**Required action:**
Take the listing below and print exactly the lines starting at the line containing "Switch to the Stripe tab" and ending at the line containing "Task: Toggle the triple-ring", both ends included, and no others.
::::
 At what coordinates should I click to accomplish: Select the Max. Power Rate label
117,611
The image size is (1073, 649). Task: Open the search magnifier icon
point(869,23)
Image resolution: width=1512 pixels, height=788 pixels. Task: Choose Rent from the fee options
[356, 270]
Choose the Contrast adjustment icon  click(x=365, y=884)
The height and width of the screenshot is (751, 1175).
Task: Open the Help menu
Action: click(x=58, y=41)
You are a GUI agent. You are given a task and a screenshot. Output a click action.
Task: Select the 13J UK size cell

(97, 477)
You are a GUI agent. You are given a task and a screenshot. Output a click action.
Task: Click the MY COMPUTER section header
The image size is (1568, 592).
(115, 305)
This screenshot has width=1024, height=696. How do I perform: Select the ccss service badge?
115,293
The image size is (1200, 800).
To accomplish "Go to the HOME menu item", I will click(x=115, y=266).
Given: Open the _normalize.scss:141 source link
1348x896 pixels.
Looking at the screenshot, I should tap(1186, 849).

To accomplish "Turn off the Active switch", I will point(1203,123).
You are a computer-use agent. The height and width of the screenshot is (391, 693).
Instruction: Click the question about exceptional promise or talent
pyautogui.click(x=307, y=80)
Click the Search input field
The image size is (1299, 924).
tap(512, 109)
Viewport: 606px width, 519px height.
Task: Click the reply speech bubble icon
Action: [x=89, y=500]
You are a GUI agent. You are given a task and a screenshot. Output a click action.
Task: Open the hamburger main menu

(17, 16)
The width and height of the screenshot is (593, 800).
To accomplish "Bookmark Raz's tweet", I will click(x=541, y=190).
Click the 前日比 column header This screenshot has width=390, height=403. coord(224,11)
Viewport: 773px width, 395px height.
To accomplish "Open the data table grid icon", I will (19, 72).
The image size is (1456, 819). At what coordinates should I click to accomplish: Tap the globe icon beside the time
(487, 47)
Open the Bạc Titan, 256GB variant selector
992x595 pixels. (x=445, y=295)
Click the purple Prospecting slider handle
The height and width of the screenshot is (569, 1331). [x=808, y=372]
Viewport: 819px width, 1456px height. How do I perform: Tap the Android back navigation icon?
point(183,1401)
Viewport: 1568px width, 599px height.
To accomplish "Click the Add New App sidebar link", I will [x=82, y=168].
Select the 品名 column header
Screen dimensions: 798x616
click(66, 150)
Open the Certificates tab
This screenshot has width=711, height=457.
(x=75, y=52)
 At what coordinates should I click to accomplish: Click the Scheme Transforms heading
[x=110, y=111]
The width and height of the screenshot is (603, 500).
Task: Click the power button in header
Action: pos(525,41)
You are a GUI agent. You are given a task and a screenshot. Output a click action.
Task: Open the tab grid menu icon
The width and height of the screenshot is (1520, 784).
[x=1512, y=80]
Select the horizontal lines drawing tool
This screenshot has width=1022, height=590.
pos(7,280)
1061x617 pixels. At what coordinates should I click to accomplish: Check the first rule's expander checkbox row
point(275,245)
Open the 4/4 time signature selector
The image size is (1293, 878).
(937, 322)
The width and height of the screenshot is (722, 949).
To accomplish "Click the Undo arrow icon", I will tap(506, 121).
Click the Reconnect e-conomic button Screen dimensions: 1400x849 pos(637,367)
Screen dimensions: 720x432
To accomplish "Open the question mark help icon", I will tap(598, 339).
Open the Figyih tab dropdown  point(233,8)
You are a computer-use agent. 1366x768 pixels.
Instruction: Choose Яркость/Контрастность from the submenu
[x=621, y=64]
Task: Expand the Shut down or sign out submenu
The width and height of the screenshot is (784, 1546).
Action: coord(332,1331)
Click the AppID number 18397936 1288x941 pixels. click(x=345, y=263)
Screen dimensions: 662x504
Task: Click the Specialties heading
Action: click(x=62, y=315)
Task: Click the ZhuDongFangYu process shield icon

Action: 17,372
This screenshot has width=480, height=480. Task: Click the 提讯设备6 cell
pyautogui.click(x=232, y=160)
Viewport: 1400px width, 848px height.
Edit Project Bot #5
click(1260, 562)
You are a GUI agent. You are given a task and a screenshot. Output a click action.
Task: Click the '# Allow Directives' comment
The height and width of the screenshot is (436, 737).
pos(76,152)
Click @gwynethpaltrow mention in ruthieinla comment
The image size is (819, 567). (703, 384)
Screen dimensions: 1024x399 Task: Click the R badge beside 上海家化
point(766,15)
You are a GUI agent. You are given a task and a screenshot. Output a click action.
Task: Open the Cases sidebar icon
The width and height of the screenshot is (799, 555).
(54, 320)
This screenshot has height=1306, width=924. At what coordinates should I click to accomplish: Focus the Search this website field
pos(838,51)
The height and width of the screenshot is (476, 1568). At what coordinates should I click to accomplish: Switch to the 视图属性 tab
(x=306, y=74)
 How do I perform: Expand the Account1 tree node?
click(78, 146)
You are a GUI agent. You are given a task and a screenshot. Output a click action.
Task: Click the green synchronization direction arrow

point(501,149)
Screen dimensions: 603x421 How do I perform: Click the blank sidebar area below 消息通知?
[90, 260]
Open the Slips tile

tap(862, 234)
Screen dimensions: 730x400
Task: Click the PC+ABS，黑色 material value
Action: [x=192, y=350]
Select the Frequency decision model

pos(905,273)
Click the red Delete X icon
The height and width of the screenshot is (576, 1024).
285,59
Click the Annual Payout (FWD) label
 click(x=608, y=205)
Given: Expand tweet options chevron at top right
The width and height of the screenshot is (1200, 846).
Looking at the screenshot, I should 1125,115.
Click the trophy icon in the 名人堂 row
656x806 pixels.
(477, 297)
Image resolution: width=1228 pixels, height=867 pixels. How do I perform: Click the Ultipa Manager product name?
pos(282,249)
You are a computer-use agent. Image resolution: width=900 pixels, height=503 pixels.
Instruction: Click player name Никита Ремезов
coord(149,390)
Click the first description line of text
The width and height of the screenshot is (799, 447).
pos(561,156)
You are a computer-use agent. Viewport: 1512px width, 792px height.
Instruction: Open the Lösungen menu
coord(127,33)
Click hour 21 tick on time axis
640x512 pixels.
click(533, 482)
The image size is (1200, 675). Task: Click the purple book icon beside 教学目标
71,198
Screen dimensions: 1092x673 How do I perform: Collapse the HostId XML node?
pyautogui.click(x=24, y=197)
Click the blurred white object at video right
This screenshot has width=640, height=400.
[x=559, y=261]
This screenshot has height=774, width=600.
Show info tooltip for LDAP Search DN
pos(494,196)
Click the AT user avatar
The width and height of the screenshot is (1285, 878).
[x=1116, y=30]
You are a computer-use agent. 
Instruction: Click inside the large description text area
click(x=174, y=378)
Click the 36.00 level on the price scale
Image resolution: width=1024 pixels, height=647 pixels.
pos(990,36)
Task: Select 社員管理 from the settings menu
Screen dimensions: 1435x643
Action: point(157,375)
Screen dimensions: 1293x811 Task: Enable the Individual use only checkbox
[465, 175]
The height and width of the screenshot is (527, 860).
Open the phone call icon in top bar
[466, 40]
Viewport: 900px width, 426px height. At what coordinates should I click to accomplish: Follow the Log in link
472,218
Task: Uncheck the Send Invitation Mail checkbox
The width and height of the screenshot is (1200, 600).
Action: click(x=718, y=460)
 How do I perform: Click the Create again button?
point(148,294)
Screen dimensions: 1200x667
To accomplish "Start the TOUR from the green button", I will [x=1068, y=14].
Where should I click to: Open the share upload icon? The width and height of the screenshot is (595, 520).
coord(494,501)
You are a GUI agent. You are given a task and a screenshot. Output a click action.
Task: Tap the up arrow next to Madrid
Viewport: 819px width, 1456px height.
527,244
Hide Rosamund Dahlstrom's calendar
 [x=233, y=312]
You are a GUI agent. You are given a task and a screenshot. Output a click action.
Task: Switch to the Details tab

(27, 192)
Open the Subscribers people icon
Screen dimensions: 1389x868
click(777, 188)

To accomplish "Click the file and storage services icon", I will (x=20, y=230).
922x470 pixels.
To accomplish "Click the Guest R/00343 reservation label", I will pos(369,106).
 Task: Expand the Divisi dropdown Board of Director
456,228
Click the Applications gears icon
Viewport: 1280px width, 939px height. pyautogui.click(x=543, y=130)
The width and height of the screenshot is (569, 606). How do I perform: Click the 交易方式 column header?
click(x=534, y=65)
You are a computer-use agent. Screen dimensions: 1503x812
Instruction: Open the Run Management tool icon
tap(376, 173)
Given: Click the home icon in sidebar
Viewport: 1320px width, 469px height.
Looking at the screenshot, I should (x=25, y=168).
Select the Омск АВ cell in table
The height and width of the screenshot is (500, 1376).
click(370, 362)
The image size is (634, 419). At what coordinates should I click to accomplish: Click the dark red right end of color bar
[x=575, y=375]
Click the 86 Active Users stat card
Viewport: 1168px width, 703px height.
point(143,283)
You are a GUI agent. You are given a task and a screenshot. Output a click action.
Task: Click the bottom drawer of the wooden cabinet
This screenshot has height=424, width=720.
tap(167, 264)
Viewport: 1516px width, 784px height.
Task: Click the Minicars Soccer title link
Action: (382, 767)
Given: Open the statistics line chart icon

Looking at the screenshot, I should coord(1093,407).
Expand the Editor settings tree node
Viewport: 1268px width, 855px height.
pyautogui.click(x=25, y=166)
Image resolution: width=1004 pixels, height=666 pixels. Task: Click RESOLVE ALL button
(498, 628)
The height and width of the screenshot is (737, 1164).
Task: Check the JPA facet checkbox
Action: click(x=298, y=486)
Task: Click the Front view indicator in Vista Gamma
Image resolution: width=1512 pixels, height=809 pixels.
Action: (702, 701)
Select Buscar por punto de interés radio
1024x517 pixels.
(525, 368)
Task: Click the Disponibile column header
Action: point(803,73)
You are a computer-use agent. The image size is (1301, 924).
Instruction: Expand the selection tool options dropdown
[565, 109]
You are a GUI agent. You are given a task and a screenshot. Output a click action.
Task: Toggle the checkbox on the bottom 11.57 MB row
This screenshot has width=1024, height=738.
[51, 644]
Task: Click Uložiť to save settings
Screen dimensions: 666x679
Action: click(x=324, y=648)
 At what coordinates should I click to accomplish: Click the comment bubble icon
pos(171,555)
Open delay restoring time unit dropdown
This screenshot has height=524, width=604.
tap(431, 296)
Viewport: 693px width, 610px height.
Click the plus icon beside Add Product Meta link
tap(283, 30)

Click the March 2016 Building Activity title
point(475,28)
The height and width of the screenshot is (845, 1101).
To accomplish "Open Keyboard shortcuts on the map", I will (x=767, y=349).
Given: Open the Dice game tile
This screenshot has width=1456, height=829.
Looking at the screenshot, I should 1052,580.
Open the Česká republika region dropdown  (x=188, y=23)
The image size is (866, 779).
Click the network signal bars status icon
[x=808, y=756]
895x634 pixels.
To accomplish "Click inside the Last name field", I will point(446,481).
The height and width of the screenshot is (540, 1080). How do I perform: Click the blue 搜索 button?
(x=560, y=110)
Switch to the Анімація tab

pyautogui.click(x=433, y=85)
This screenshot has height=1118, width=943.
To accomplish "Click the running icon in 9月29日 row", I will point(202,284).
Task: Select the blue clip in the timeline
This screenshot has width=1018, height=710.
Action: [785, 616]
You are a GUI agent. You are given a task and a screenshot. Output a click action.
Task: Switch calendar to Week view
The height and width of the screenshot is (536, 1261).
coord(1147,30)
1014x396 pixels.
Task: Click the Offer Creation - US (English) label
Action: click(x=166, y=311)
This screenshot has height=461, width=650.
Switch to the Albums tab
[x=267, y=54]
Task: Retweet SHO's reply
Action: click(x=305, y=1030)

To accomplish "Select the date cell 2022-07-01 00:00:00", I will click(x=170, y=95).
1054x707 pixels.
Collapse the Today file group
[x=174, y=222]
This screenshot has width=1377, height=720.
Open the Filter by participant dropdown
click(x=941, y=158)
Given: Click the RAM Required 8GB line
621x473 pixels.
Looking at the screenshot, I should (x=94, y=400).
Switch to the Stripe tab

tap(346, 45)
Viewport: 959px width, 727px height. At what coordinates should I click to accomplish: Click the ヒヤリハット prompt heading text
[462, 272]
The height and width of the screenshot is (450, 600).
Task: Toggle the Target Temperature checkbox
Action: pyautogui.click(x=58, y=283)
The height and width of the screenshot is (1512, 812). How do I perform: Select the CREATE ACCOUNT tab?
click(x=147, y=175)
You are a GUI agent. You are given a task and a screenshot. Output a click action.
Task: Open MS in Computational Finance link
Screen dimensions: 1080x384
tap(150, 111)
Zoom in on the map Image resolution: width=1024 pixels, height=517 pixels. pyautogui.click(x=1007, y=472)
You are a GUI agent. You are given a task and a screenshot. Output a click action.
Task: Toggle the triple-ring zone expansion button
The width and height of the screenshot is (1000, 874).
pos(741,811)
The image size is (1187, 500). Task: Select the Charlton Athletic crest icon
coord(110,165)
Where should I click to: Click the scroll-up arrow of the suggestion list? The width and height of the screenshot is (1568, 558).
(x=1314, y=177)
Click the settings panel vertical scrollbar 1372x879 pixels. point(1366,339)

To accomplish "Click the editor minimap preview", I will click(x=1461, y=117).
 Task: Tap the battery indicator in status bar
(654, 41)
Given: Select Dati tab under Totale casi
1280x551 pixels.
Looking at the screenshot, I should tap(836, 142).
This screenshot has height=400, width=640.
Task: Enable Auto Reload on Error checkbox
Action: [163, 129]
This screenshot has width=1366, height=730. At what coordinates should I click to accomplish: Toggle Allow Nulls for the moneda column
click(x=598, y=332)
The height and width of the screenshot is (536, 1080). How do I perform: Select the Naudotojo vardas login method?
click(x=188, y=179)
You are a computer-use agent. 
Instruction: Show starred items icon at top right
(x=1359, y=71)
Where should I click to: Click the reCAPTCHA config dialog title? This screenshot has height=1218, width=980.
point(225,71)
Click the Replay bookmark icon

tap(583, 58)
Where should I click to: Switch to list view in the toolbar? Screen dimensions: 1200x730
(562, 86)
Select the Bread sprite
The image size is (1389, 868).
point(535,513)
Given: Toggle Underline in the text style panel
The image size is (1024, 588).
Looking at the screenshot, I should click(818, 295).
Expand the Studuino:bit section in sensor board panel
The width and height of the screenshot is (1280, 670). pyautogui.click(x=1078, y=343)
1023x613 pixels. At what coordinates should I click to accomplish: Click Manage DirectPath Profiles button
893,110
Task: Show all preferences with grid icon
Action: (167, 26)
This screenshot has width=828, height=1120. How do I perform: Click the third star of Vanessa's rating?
::::
**Written answer:**
Switch to the Stripe tab

tap(346, 45)
Viewport: 959px width, 727px height. At what coordinates should I click to accomplish: Click the ヒヤリハット prompt heading text
[462, 272]
The height and width of the screenshot is (450, 600).
Task: Toggle the Target Temperature checkbox
Action: pyautogui.click(x=58, y=283)
The height and width of the screenshot is (1512, 812). How do I perform: Select the CREATE ACCOUNT tab?
click(x=147, y=175)
You are a GUI agent. You are given a task and a screenshot. Output a click action.
Task: Open MS in Computational Finance link
Screen dimensions: 1080x384
tap(150, 111)
Zoom in on the map Image resolution: width=1024 pixels, height=517 pixels. pyautogui.click(x=1007, y=472)
You are a GUI agent. You are given a task and a screenshot. Output a click action.
Task: Toggle the triple-ring zone expansion button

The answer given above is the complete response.